Requests ▸
• a. In the Union Drilling earnings release, what were revenues for the first quarter of 2008?
• b. Copy word for word the passage of the Union Drilling earnings release starting with "Christopher D. Strong, Union" and going on through "increased drilling activity.".

Excerpted passage ▸
****************

FORT WORTH, Texas, April 30 /PRNewswire-FirstCall/ -- Union Drilling, Inc. (NASDAQ:UDRL) announced today financial and operating results for the first quarter ended March 31, 2008.

Revenues for the first quarter of 2008 were $64.1 million, a decrease of 9% compared to revenues of $70.5 million in the first quarter of 2007. Net income in the first quarter of 2008 was $2.1 million, or $0.10 per diluted share, a 75% decline compared to net income of $8.5 million, or $0.39 per diluted share, during the first quarter of 2007. EBITDA for the first quarter of 2008 decreased 41% to $14.1 million compared to $23.9 million reported in the same period last year. For additional information regarding EBITDA as a non-GAAP financial measure, please refer to the disclosures contained at the end of this release.

Christopher D. Strong, Union Drilling's President and Chief Executive Officer, stated, "First quarter results were primarily impacted by the same issues we faced during the fourth quarter of 2007. Specifically, utilization was down significantly due to weather issues in Appalachia and reduced demand for certain of our smaller rigs across the fleet. While weather was more of an issue for us than in the prior two mild winters, natural gas storage has returned to normal levels and shoulder season gas prices are providing the impetus for increased drilling activity.

****************

Extracted data ▸
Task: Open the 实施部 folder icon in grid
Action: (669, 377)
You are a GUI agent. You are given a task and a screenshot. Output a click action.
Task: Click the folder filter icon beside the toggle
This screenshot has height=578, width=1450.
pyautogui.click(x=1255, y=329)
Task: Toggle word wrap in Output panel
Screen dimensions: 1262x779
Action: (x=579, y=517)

****************

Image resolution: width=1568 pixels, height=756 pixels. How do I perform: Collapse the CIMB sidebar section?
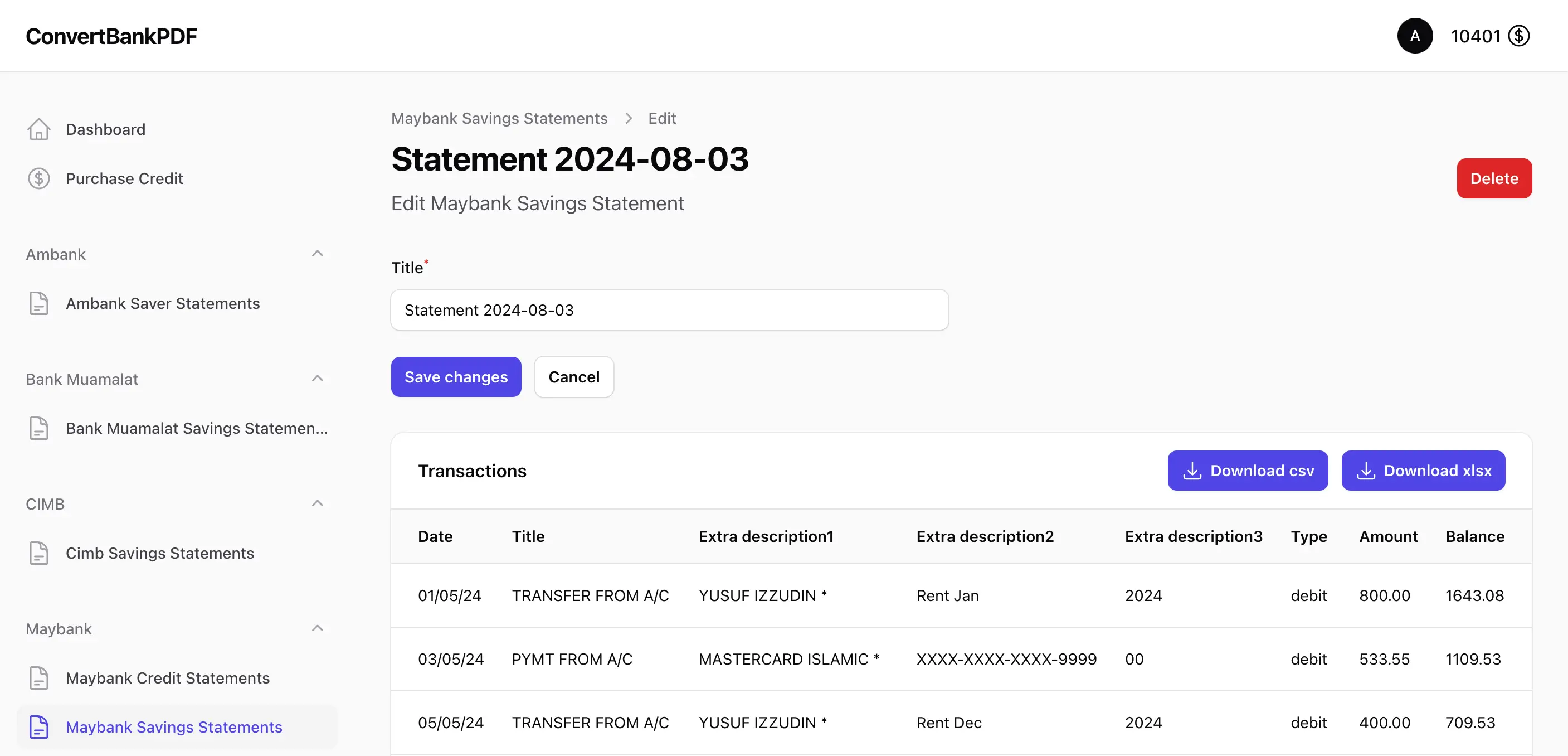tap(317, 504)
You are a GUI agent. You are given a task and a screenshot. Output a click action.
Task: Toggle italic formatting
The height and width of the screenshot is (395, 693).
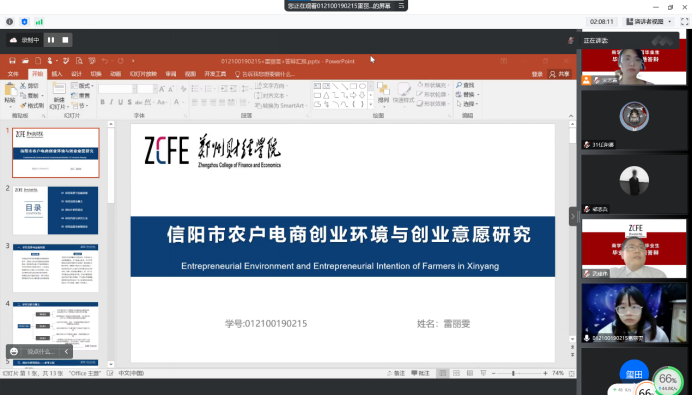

****************

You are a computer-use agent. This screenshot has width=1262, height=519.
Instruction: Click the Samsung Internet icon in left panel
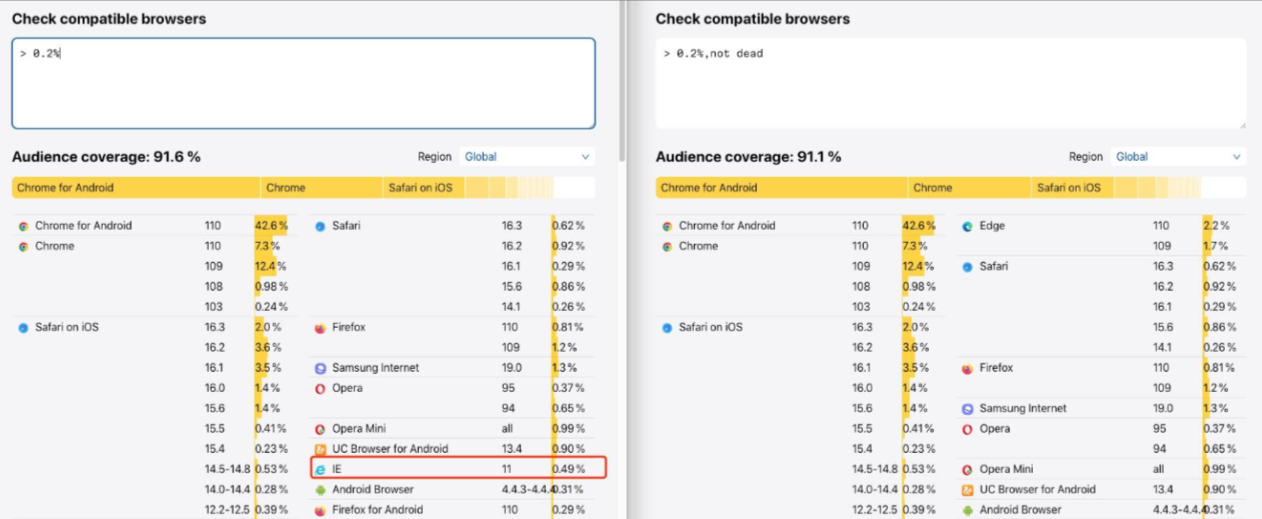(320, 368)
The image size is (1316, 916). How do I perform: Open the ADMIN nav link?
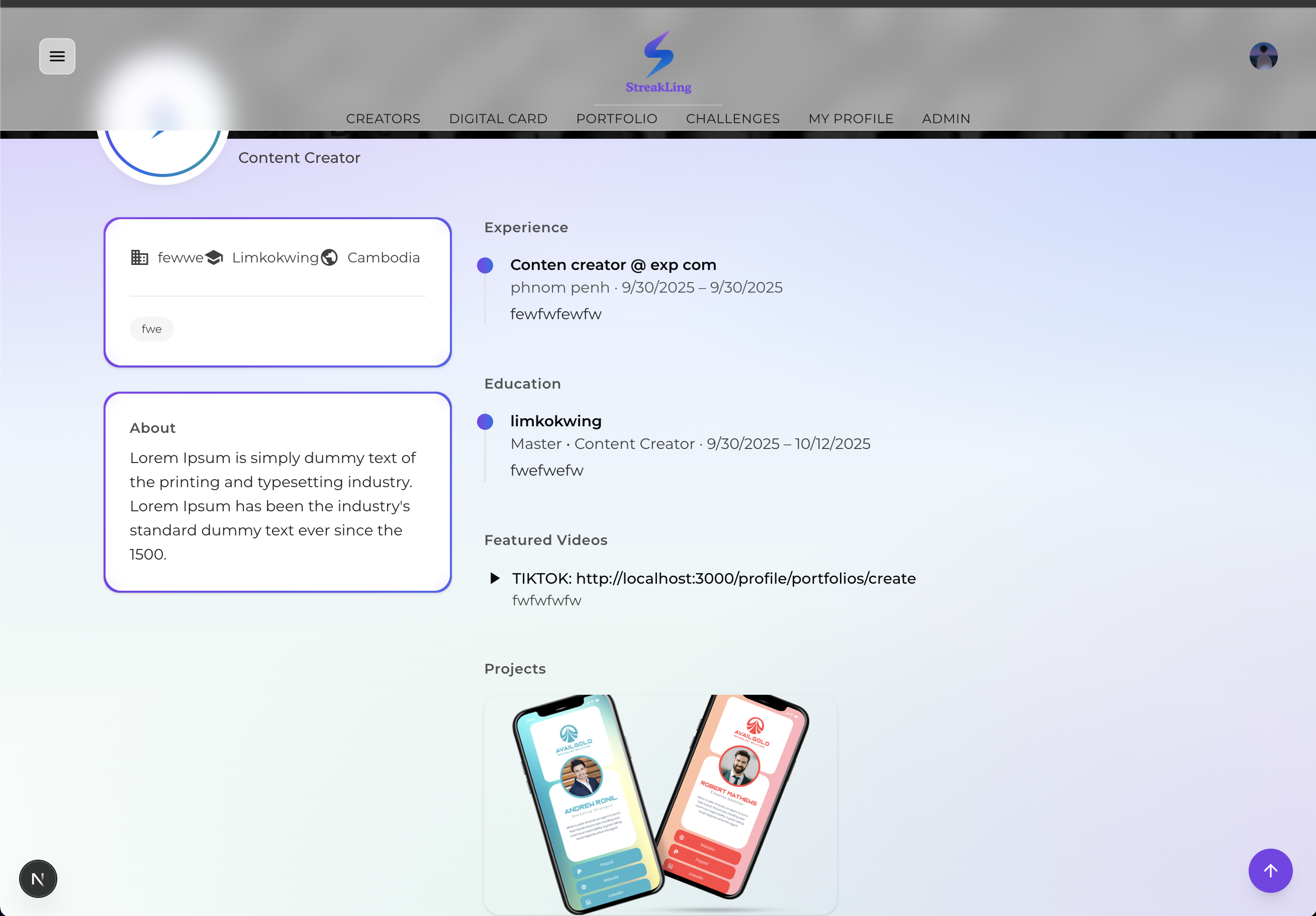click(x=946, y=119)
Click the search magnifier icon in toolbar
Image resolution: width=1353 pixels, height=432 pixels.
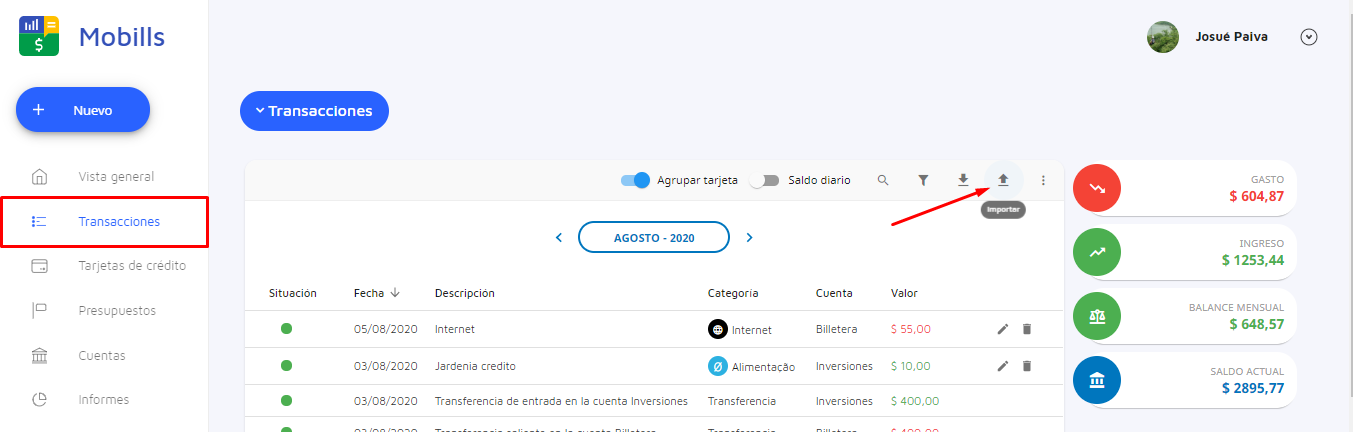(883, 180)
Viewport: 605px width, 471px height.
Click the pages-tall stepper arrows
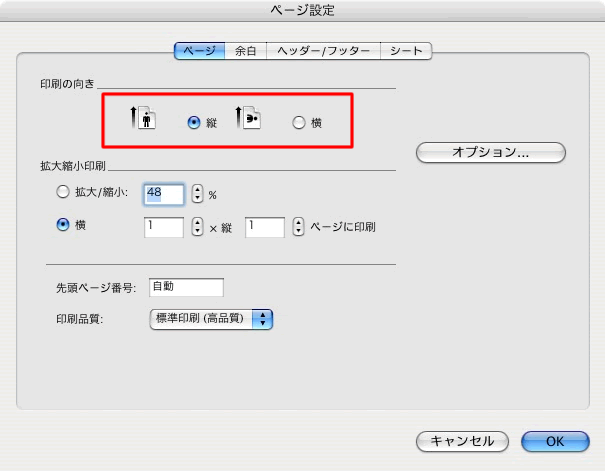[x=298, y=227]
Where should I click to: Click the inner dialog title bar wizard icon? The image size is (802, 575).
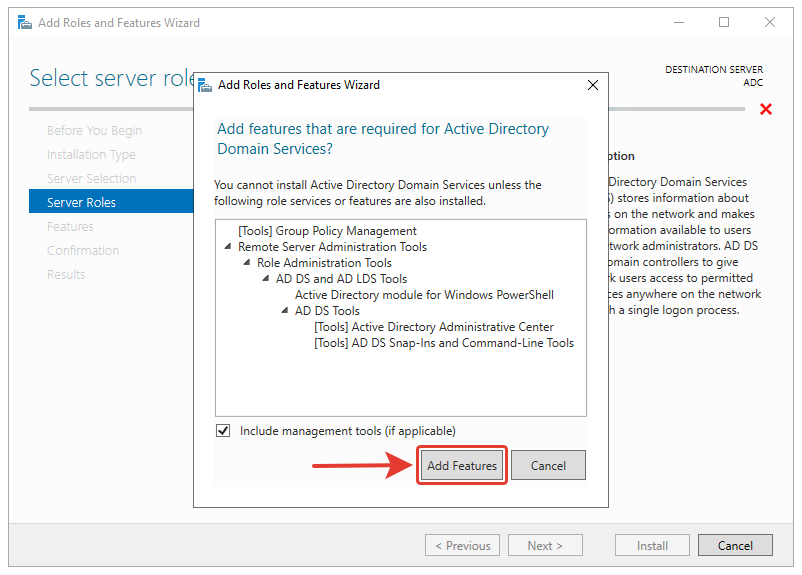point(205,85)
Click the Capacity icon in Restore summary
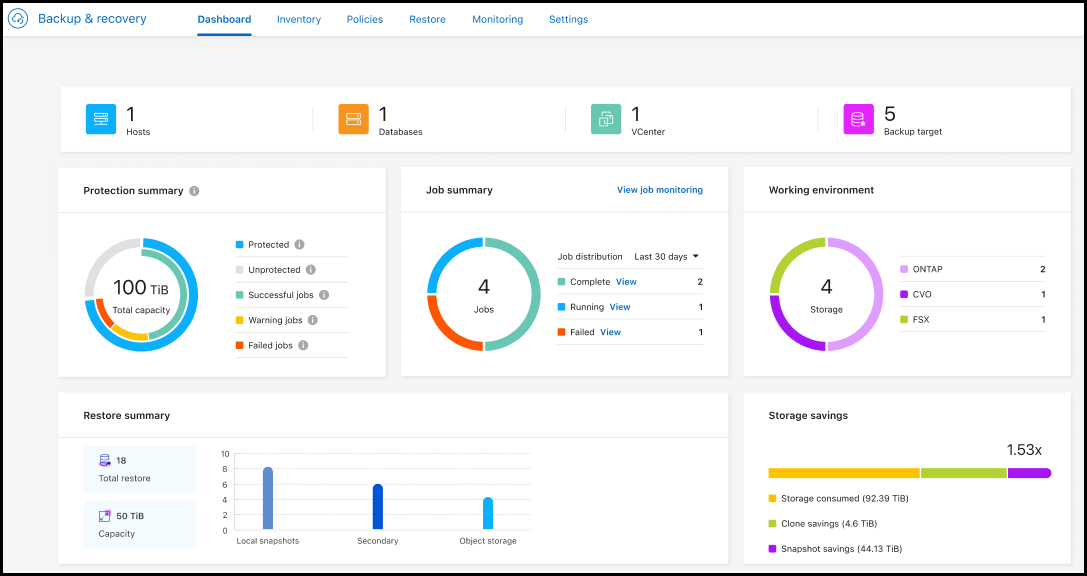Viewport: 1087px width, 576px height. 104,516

****************

Task-by-task solutions ▸
• a. $64.1 million

• b.
Christopher D. Strong, Union Drilling's President and Chief Executive Officer, stated, "First quarter results were primarily impacted by the same issues we faced during the fourth quarter of 2007. Specifically, utilization was down significantly due to weather issues in Appalachia and reduced demand for certain of our smaller rigs across the fleet. While weather was more of an issue for us than in the prior two mild winters, natural gas storage has returned to normal levels and shoulder season gas prices are providing the impetus for increased drilling activity.